Understanding moving object behaviors, also known as trajectory semantics, is an important problem that affects many decision making applications. Previous works typically identify such behaviors by using known landmarks, also termed as Regions of Interest (ROIs) (parks, museums, malls, etc.) that are geographically collocated with the trajectory. The main objective of this thesis is to identify trajectory semantics, by looking only at the trajectory data, i.e., without assuming pre-knowledge of ROIs.

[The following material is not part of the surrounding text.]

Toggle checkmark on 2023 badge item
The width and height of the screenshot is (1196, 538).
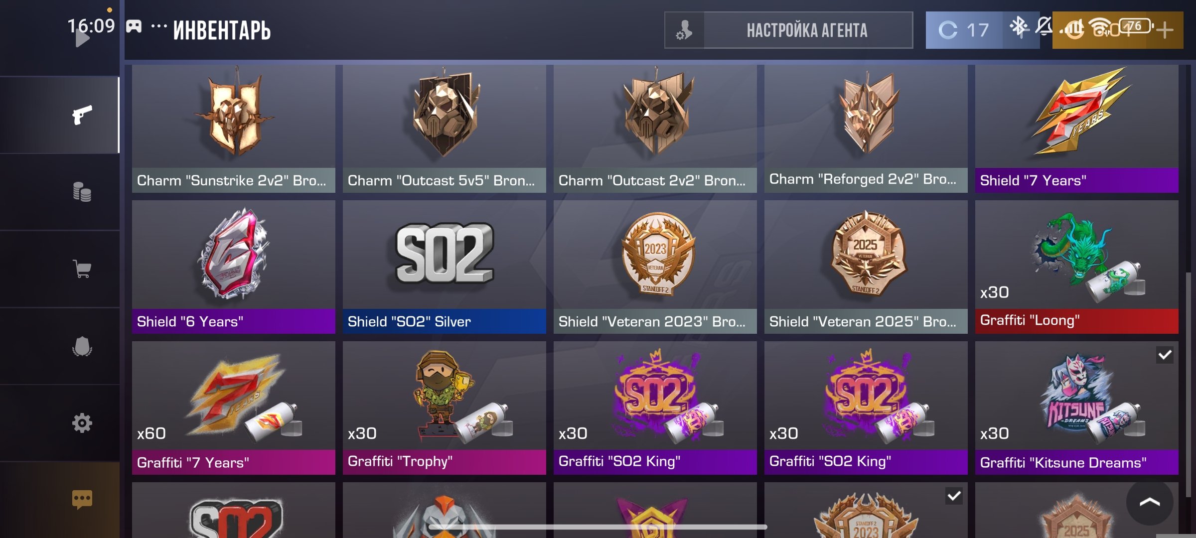click(x=954, y=496)
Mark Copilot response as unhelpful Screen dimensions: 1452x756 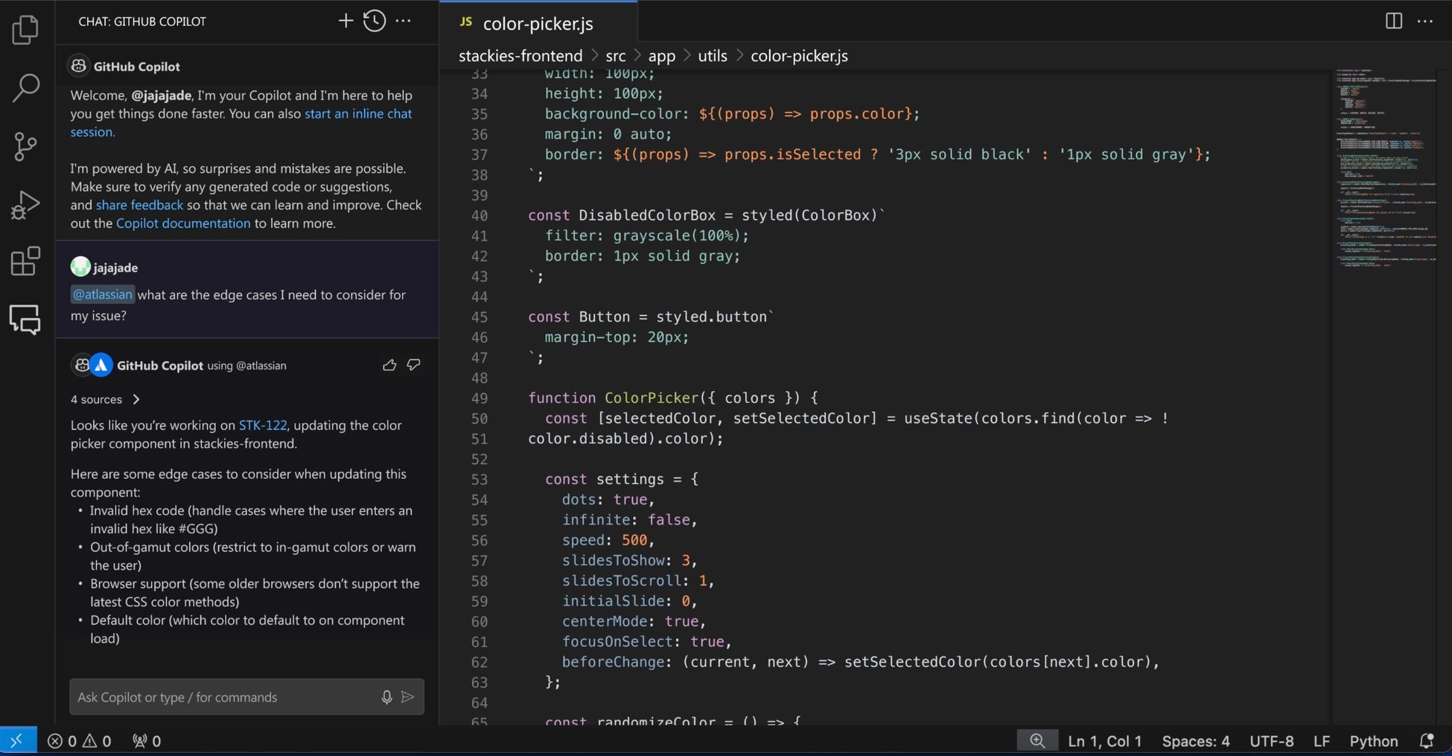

We first present a new trajectory behavior, by defining the notion of dwell regions. A region R is a dwell region for a moving object O if, given a threshold distance d and duration t, every point of R remains within distance d of O for at least time t. Clearly, points within R are likely to be of interest to O. We present methods for determining dwell regions for both streaming and archived data. Next, we introduce a novel query that can be used to track conclaves (i.e., secret meetings) of a group of moving object. In this environment we assume only partial observations of the individual object movements, within the context of a local transportation network. This is a realistic assumption due to sparsely-distributed surveillance cameras or lack of observations in general. Given such limited observations we seek to infer the set of all possible conclaves. The third chapter of the thesis addresses ROI identification. An ROI is typically defined as a region where a large number of moving objects remain for at least a given time interval. Previous methods require sequential scanning of the entire dataset to find ROIs when the semantics (number of objects, time duration) change. Here, we propose a novel method based on object density, to efficiently identify ROIs with arbitrary semantics; this method scans the dataset only once.
We also revisit indexing of trajectories using Hilbert curves. Instead of using minimum bounding rectangles we present methods to use Hilbert curves to index trajectory polylines. Our method outperforms the state of the art methods for spatial range queries by two to fifteen times. Even though such transformation does not preserve the Euclidean distance, we show, that our approach can also be used to efficiently answer kNN queries.